Now let me give an example to specifically understand the meaning of network addresses and host addresses. Assuming that data is transmitted to WWW.SEMI.COM company, the company built a local area network to connect all computers. Therefore, data should be transmitted to the SEMI.COM network first, that is, instead of browsing all 4-byte IP addresses at the beginning to find the target host; instead, only browse the network address of the 4-byte IP address, and first transmit the data to the SEMI.COM network. After receiving the data, the SEMI.COM network (the routers that make up the network) browses the host address (host ID) of the transmitted data and transmits the data to the target computer.

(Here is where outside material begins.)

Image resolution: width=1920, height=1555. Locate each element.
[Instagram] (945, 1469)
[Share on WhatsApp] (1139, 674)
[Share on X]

Network Address Classes and Host Address Boundaries

The number of bytes occupied by a network address can be determined simply by the first byte of the address, because we
distinguish network addresses based on the boundaries of the address, as shown below.
□The first byte range of class A address: 0~127

□The first byte range of class B address: 128-191

□The first byte range of C class address: 192~223

There is also the following expression.
□The first digit of a class A address starts with 0

□The first 2 digits of the class B address start with 10

□The first 3 digits of the class C address start with 110.
Because of this, when sending and receiving data through the socket, the correct host can be easily found after the data is transmitted to the network.

Differentiate the port number of the socket

When I started learning computer networks, I found ports to be difficult to understand. At that time, I thought that ports were ports, just like ports on a router. There are as many ports as there are ports. Thinking about it now, this idea is very naive. In fact, the two things of IP address and port number are born together. The IP address is to route a piece of data to your computer through a long line. When the data reaches your computer, the work of the IP address is over. Since the IP address can allow data to reach your computer, the data may come from different applications, so how to distinguish different applications? Yes, it is the turn of the port at this time. The function of the port is to distinguish different sockets, so one port number cannot be assigned to different sockets. In addition, the port number consists of 16 bits, and the range of port numbers that can be allocated is 0-65535. But 0-1023 is a well-known port (Well-known PORT), which is generally assigned to a specific application, so a value outside this range should be assigned. In addition, although the port number cannot be repeated, TCP sockets and UDP sockets do not share port numbers, so repetition is allowed. For example: If a TCP socket uses port 9190, other TCP sockets cannot use this port number, but UDP sockets can. In short, the data transmission target address contains both the I address and the port number, and only in this way, the data will be transmitted to the final destination application (application socket).

Representation of address information

In the previous chapters, the bind function we called had some parameters that we could not understand, but we know that the function of the bind function is to bind an IP address and port to a socket, so the parameters that we cannot understand must contain an IP address and port number. Next, let's introduce the content of the parameters.

struct sockaddr_in{
    sa_family_t     sin_family;//地址族
    uint16_t        sin_port;//16位TCO/UDP端口号
    struct in_addr  sin_addr;//32位IP地址
    char            sin_zero[8];//不使用
};

Another structure in_addr mentioned in this structure is defined as follows, which is used to store 32-bit IP addresses.

struct in_addr{
     In_addr_t  s_addr;//32位IPv4地址
};
data type name Data Type Description Declared header file
int8_t signed 8-bit int sys/types.h
uint8_t unsigned 8-bit int (unsigned char) sys/types.h
int16_t signed 16-bit int sys/types.h
uint16_t unsigned 16-bit int(unsigned short) sys/types.h
int32_t signed 32-bit int sys/types.h
uint32_t unsigned 32-bit int(unsigned long) sys/types.h
sa_family_t address family sys/socket.h
socklen_t length sys/socket.h
in_addr_t IP address, declared as uint32_t netinet/in.h
in_port_t port number, declared as uint16_t netinet/in.h

Seeing such a long type table, some people can't help but ask, why is the type name so long? One of the big reasons is the problem of portability. If the code suitable for a 32-bit computer is moved to a 64-bit computer, ints due to different digits will be interpreted as different byte sizes. This kind of problem must never happen. Therefore, if you use data of type int32_t, you can guarantee that it occupies 4 bytes at any time, even if it is transferred to a computer with different bytes.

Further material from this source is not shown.